Based on past votes, it is projected to go 3-2 in favor of DFS. So if Troutman votes in favor, they’d have the necessary four votes. If not, well, then a replacement could decide its fate in the state.
Rosborough said it’s difficult to predict Troutman’s vote given her past position in the fourth department of the appellate division, where judges don’t sign that many opinions.
“This is so up in the air, no one really knows what’s going to happen,” Rosborough told PlayNY.
What’s being decided in NY DFS case
The reason the case has reached the NY Court of Appeals is because DFS has been deemed unconstitutional by the trial court and the appellate court.
The argument is that NY daily fantasy sports legislation violates the state constitution’s prohibition of gambling. Essentially, DFS is just another form of gambling, and so it’s banned under the New York constitution unless they specifically get a constitutional amendment to authorize it.
As mentioned previously, there’s a significant split between the judges.
Sports betting, so far, has avoided a similar lawsuit. Voters amended the constitution to allow sports gambling alongside commercial casinos. The new sports gambling law in New York requires sportsbooks to house servers for online betting at those commercial casinos.
Let’s say DFS is ruled unconstitutional. What then?
It could potentially take two years for the legislature to create a constitutional amendment to allow DFS in New York.

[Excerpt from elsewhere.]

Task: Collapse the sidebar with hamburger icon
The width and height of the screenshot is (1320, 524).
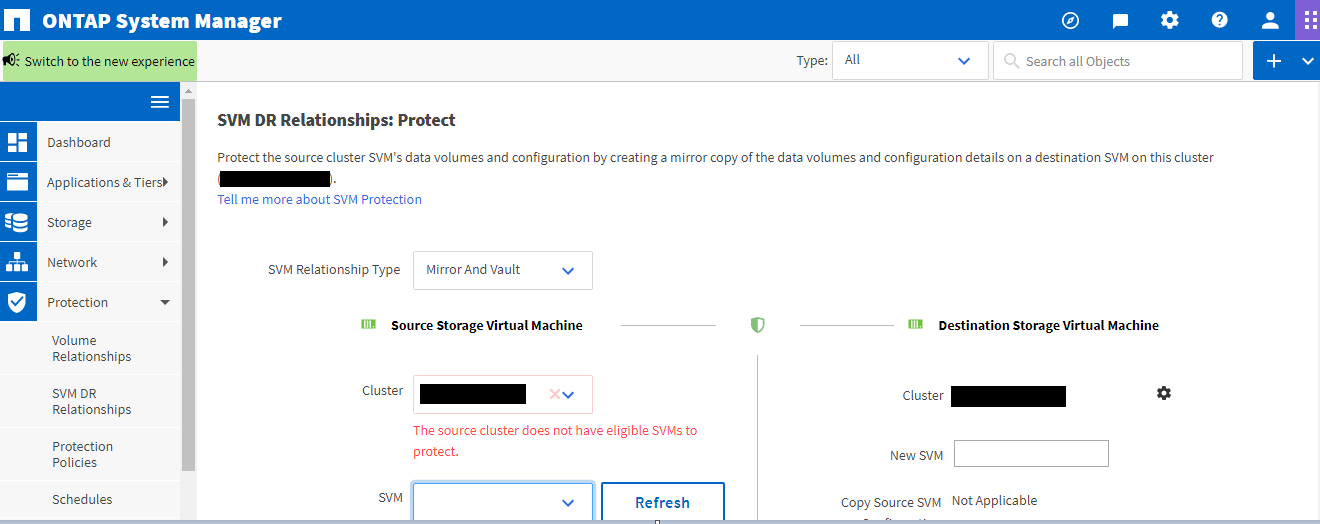Action: 160,102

If NY online sportsbooks go live before the Feb. 13 Super Bowl, as expected, it might not impact industry titans FanDuel and DraftKings. But it could be devastating to smaller competitors.
“At this point, do FanDuel and DraftKings care? Assuming that the plug isn’t pulled before their sportsbook launch in NY? Probably not. That’s just my guess. Once they convert those (DFS) customers, I’m not sure it makes much difference to them,” Holden said.
“The smaller DFS operators that have been sitting on the sidelines not getting licenses because of some absurd decision by the gaming commission? I mean, that’s a different story. Those guys have been burned for four years while DraftKings and FanDuel have been given a monopoly. I mean, that’s absurd. And more people should be furious about that.”
Of course, this is a worst-case scenario.
“We could see it pop up on a ballot, or we could just see it fade away,” Holden said. “We just don’t know.”
Added Rosborough: “It really would put the smaller companies who are trying to compete and do something innovative or new at risk. Because this case is going to say in particular what a legislature needs to consider when they make these types of determinations.
“And for someone to come up with a new type of game that could potentially be considered gambling, you’re looking at 4-5 years of litigation in front of you if you have an anti-gambling group that wants to challenge it and tie up how long it takes for it to get to market.”